- [What is required]: Please copy the entries below word for word, with nothing changed.

Data entries:
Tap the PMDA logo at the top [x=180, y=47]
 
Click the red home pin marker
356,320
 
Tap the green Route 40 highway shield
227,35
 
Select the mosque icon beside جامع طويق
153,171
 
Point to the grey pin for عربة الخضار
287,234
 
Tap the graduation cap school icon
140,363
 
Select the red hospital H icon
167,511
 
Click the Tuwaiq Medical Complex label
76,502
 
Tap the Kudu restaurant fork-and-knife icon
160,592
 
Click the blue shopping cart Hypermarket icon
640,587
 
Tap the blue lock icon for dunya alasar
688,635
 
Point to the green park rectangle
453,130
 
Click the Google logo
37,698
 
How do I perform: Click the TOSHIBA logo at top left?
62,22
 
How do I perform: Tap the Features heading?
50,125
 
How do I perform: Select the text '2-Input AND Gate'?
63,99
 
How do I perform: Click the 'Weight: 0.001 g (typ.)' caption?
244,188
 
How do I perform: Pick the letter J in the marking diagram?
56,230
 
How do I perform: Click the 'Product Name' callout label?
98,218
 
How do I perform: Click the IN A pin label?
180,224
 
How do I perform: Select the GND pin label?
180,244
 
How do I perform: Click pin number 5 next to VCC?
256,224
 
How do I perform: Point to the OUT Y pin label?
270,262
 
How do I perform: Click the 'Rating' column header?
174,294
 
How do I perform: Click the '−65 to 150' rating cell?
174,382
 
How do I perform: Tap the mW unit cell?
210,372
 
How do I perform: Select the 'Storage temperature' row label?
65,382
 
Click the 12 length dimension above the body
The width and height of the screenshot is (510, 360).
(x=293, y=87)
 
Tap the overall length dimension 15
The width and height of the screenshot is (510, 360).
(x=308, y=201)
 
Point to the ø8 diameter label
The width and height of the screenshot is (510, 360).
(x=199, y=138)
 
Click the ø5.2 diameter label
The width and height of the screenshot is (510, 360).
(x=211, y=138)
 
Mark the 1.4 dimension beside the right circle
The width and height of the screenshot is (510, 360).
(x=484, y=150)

- [Answer to the problem]:
Tap the PMDA logo at the top [x=180, y=47]
 
Click the red home pin marker
356,320
 
Tap the green Route 40 highway shield
227,35
 
Select the mosque icon beside جامع طويق
153,171
 
Point to the grey pin for عربة الخضار
287,234
 
Tap the graduation cap school icon
140,363
 
Select the red hospital H icon
167,511
 
Click the Tuwaiq Medical Complex label
76,502
 
Tap the Kudu restaurant fork-and-knife icon
160,592
 
Click the blue shopping cart Hypermarket icon
640,587
 
Tap the blue lock icon for dunya alasar
688,635
 
Point to the green park rectangle
453,130
 
Click the Google logo
37,698
 
How do I perform: Click the TOSHIBA logo at top left?
62,22
 
How do I perform: Tap the Features heading?
50,125
 
How do I perform: Select the text '2-Input AND Gate'?
63,99
 
How do I perform: Click the 'Weight: 0.001 g (typ.)' caption?
244,188
 
How do I perform: Pick the letter J in the marking diagram?
56,230
 
How do I perform: Click the 'Product Name' callout label?
98,218
 
How do I perform: Click the IN A pin label?
180,224
 
How do I perform: Select the GND pin label?
180,244
 
How do I perform: Click pin number 5 next to VCC?
256,224
 
How do I perform: Point to the OUT Y pin label?
270,262
 
How do I perform: Click the 'Rating' column header?
174,294
 
How do I perform: Click the '−65 to 150' rating cell?
174,382
 
How do I perform: Tap the mW unit cell?
210,372
 
How do I perform: Select the 'Storage temperature' row label?
65,382
 
Click the 12 length dimension above the body
The width and height of the screenshot is (510, 360).
(x=293, y=87)
 
Tap the overall length dimension 15
The width and height of the screenshot is (510, 360).
(x=308, y=201)
 
Point to the ø8 diameter label
The width and height of the screenshot is (510, 360).
(x=199, y=138)
 
Click the ø5.2 diameter label
The width and height of the screenshot is (510, 360).
(x=211, y=138)
 
Mark the 1.4 dimension beside the right circle
The width and height of the screenshot is (510, 360).
(x=484, y=150)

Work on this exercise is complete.